Documenttekst:
GERECHTSHOF ‘s-GRAVENHAGE
Familiesector
Uitspraak : 21 juni 2006
Rekestnummer. : 1557-D-05
Rekestnr. rechtbank : FA RK 05-7603
[verzoeker],
wonende te Schiedam,
verzoeker in hoger beroep,
hierna te noemen: de biologische vader,
procureur mr. W.P. den Hertog,
1. [verweerster 1],
hierna te noemen: de moeder,
en
2. [verweerder 2],
hierna te noemen: de partner van de moeder,
beiden wonende te Puttershoek, gemeente Binnenmaas,
verweerders in hoger beroep,
procureur mr. S.E. van der Meer.
PROCESVERLOOP IN HOGER BEROEP
De biologische vader is op 21 december 2005 in hoger beroep gekomen van een beschikking van de rechtbank te Dordrecht van 21 september 2005.
De moeder en haar partner hebben op 3 mei 2006 een verweerschrift ingediend.

Geëxtraheerde gegevens:

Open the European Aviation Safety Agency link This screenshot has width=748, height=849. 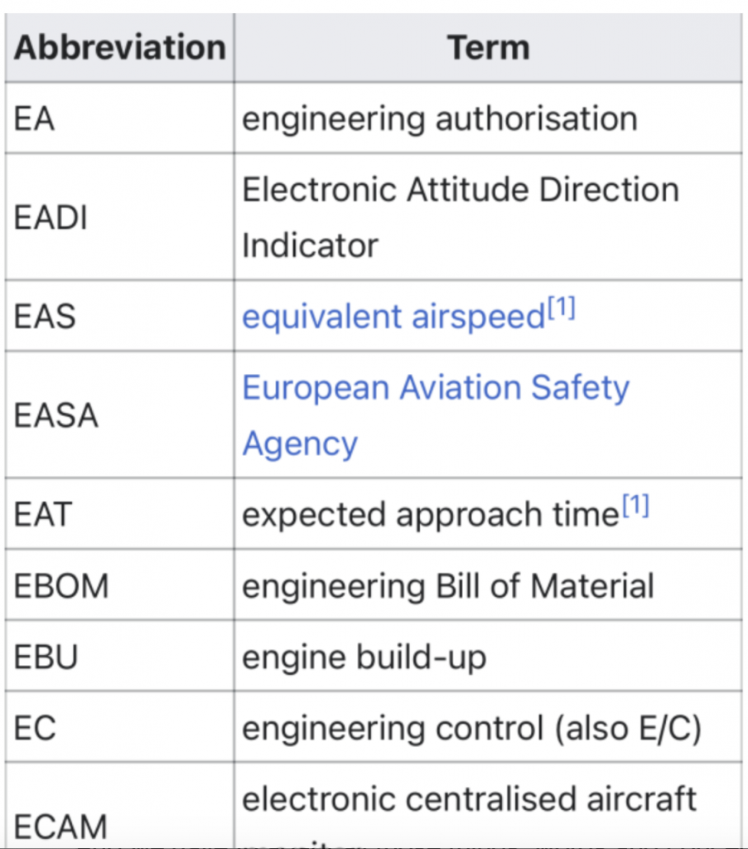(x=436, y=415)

...

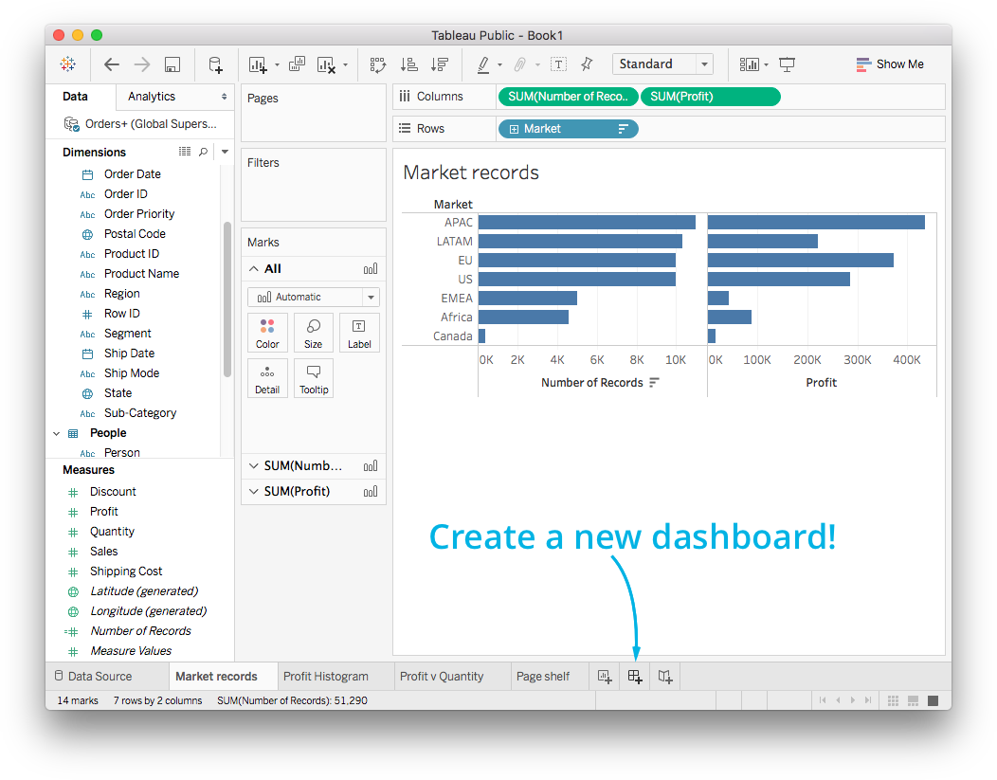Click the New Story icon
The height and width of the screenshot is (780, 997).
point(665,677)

---

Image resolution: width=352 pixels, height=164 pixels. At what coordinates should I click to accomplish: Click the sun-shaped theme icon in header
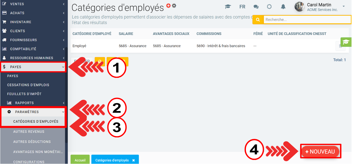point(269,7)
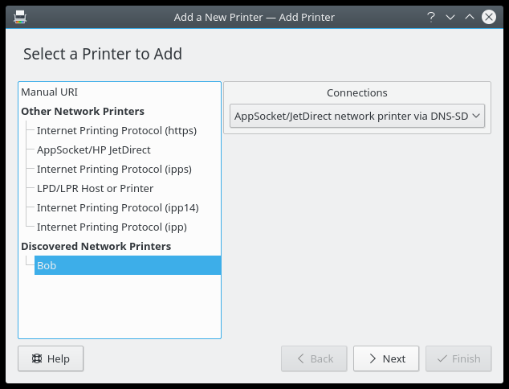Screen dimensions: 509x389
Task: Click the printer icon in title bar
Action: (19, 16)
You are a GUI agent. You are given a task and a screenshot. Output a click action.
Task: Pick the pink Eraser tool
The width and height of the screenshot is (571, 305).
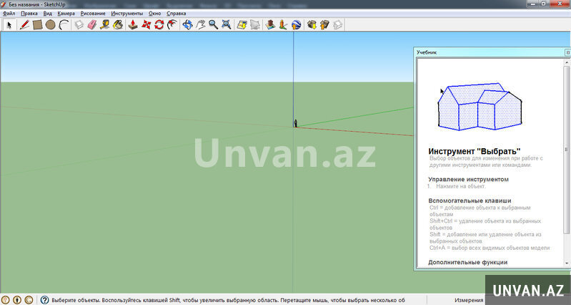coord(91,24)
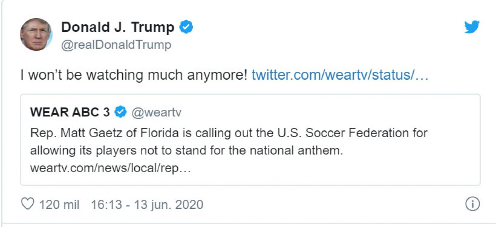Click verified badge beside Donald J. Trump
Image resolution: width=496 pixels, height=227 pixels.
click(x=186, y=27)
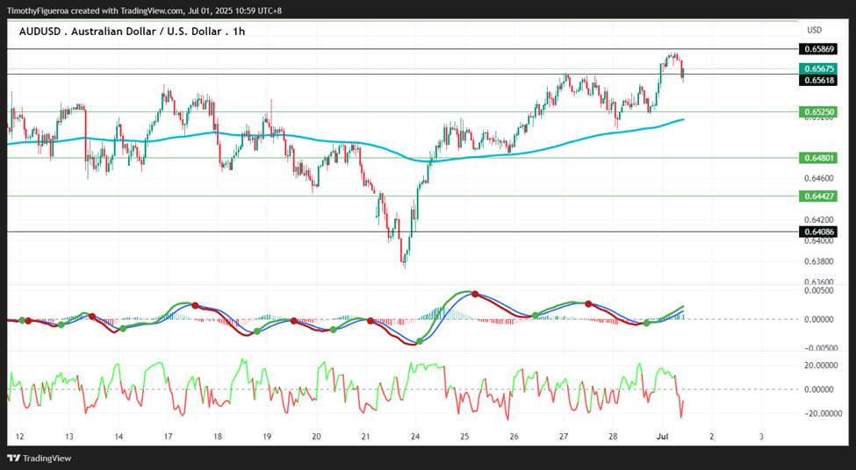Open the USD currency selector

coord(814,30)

Opgave:
Beantwoord met de documenttekst:
(a) Op welke datum is de uitspraak gedaan?
(b) In welke plaats woont de biologische vader?
(c) Op welke datum hebben de moeder en haar partner een verweerschrift ingediend?
Baseer je uitsluitend op de documenttekst.

Verwacht resultaat:
(a) 21 juni 2006
(b) Schiedam
(c) 3 mei 2006